The US is actually in a reasonable position to undertake a fiscal expansion in the near term. If is invests the outcomes in high production assets, this would be a positive move. Reduced corporate tax rates may actually bring more capital back in to the US. Higher trade barriers may create demand for machinery and equipment. All of this is great for near term growth. If insufficient to improve the ability to pay for the debt incurred, that's not so flash.

It is arguable that the EU and Japan have been hitching a ride to the US economy in the last few years as they have continued on the QE route. China is accused of doing something similar via excessive capital investment and dumping. If this is regarded unfavourably, then Trump is doing what is a reasonable reaction to it. Given monetary policy accomodation is no longer desired, the thing to do is to hand it over to fiscal stimulus for the moment. In order to hang on to the benefits in the initial period, you raise the walls to stop capital from flowing out. It can work for a while, although the longer term outcomes are less sanguine...but that's up to a decade away.

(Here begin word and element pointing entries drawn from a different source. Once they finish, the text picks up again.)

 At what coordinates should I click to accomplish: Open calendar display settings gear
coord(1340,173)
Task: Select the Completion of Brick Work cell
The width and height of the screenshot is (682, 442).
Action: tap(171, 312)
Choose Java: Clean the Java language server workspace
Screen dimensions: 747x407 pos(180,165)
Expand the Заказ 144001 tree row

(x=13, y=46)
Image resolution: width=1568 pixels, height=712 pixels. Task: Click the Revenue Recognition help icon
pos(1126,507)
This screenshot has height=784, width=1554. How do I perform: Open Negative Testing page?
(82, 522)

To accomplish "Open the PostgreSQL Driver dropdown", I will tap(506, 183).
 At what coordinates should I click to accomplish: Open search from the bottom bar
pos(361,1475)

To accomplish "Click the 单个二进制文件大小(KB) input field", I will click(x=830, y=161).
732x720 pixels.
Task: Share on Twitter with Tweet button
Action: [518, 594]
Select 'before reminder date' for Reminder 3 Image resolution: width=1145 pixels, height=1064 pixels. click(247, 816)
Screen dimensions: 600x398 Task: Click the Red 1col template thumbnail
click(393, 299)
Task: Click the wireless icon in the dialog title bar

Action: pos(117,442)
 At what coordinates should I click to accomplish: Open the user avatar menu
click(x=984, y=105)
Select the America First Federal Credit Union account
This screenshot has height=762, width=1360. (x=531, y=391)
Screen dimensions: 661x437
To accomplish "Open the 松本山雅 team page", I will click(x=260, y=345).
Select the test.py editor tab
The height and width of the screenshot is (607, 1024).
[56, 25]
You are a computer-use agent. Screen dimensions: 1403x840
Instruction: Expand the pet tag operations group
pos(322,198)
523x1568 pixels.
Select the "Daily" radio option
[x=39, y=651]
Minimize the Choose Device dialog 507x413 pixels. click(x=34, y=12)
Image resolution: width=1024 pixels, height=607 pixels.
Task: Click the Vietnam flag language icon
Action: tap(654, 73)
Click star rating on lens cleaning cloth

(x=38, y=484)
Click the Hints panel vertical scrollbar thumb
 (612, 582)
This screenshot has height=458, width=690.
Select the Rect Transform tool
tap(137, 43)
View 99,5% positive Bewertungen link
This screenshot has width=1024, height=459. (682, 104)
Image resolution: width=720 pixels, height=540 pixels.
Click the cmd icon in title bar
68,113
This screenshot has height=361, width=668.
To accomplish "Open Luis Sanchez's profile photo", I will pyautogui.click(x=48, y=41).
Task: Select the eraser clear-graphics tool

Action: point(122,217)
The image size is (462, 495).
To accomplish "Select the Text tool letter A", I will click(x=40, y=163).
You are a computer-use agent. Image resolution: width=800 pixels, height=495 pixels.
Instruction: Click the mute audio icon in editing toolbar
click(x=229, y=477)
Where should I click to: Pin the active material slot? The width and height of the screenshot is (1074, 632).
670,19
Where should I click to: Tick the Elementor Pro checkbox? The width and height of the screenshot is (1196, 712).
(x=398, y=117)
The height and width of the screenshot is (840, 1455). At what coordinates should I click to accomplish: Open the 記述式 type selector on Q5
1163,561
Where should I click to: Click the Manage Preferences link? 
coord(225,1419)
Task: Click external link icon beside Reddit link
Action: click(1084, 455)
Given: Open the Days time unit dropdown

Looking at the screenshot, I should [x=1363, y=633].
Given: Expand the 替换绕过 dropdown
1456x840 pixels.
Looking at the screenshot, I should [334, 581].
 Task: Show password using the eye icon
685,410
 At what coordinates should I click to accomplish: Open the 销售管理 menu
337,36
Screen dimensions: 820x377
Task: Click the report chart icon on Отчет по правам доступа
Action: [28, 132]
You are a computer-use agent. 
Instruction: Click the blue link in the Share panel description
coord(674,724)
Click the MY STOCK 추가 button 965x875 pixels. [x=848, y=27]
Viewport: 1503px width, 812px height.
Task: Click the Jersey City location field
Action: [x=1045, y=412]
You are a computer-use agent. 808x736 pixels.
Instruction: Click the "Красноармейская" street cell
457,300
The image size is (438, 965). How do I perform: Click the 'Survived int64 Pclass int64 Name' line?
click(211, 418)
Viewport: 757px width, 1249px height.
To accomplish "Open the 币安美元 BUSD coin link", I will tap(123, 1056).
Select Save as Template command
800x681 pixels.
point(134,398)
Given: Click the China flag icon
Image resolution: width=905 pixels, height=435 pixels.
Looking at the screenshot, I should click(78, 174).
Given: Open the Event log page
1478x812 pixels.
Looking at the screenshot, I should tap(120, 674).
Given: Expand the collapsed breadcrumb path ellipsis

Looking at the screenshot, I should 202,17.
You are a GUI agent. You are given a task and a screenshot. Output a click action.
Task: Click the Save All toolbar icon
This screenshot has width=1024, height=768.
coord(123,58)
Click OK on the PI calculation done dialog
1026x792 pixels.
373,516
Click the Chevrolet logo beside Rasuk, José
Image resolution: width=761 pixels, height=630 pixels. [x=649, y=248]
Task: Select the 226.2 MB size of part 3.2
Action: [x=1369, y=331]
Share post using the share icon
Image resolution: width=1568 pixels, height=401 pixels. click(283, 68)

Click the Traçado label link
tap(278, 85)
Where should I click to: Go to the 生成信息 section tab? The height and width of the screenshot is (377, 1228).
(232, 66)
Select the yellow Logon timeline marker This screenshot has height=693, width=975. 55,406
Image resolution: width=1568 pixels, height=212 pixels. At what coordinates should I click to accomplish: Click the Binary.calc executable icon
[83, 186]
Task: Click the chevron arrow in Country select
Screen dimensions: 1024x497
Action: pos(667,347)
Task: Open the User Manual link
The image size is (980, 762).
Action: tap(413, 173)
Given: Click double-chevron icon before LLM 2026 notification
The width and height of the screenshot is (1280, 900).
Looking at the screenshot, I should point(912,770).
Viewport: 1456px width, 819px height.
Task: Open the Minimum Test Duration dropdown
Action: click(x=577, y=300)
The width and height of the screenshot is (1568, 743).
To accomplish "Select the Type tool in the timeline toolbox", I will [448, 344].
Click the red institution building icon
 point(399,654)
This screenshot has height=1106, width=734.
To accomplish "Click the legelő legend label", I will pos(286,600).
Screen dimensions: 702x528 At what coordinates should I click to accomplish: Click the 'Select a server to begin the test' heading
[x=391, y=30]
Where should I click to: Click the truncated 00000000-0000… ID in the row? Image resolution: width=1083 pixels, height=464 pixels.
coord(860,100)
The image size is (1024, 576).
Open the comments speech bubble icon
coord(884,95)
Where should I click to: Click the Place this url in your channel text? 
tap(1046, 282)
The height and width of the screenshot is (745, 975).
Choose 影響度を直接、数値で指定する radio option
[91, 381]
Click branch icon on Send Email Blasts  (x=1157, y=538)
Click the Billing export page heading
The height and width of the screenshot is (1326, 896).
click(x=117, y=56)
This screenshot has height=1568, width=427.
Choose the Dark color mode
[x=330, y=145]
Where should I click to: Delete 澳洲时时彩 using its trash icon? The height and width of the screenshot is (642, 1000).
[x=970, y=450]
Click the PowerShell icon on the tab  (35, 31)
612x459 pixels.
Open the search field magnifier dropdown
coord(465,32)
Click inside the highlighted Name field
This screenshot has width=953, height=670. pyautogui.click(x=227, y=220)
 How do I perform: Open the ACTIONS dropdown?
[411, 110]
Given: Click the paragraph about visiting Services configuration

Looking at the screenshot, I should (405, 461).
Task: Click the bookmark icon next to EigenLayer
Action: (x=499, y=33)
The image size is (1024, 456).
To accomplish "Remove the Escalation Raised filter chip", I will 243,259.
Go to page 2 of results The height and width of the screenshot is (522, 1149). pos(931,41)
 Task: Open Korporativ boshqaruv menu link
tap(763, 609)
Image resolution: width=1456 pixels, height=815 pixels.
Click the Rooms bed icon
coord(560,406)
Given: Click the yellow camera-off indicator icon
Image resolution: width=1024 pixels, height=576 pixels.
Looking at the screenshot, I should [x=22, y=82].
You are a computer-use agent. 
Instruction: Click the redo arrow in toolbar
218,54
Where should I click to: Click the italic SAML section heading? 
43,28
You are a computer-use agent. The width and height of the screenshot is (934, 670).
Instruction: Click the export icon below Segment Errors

Geopolitically, this is very concerning. A mandate to smash the system has been awarded to Trump. Add that with Xi's ascention to the level of Zhiang, Putin, Japan's increased militarism....you end up not wanting to live in the South China Sea and wondering if we have ordered enough submarines. Then we learn that Donald's advisers have told Turnbull that the Navy will be strengthened in the Pacific. Trump has suggested that Japan and Korea carry more of the weight for their own defence, even pointing to the possibility that they develop their own nuclear deterence. Madness.

Anyway, there will be a gap between the election rhetoric and outcomes. Obama's legacy will be unwound to some degree.

I am waiting to see who he appoints to his Executive. In here will be strong clues as to whether he is a total nutcase, or just acting like one. An election process is presumably less complicated than running the world's largest economy in a complex world. He had three campaign managers. He has had to fire his first choice for the Transition team. He has appointed his kids and son-in-law to key executive positions in this Team. I suppose JFK did appoint his brother to a key position...he learned from the Bay of Pigs.

The Pig has arrived in Washington. Let's see if it can fly.
 
I am waiting to see who he appoints to his Executive. In here will be strong clues as to whether he is a total nutcase, or just acting like one. An election process is presumably less complicated than running the world's largest economy in a complex world. He had three campaign managers. He has had to fire his first choice for the Transition team. He has appointed his kids and son-in-law to key executive positions in this Team. I suppose JFK did appoint his brother to a key position...he learned from the Bay of Pigs.

The Pig has arrived in Washington. Let's see if it can fly.

I think this article was quite interesting.

http://www.independent.co.uk/news/w...guage-president-president-elect-a7412186.html

My read is that he has learned something he didn't know before. It's a tentative hand position," Ms Wood said. “Trump holds his own hands as he begins speaking which is an indication he needs to comfort himself.”

I can imagine Trump kind of regretting what he's got himself into. It's one thing to run a campaign, send a few crazy tweets and watch the reactions. It's also easy to insult certain groups of people without actually having to face them and bear the consequence. He could have been a happy-go-lucky idiot billionaire... but now he's definitely lost a lot of that carefree-ness.

Get ready for a period when a random tweet from Trump could put specific markets in a tailspin... yes all traders should follow Trump if they aren't already.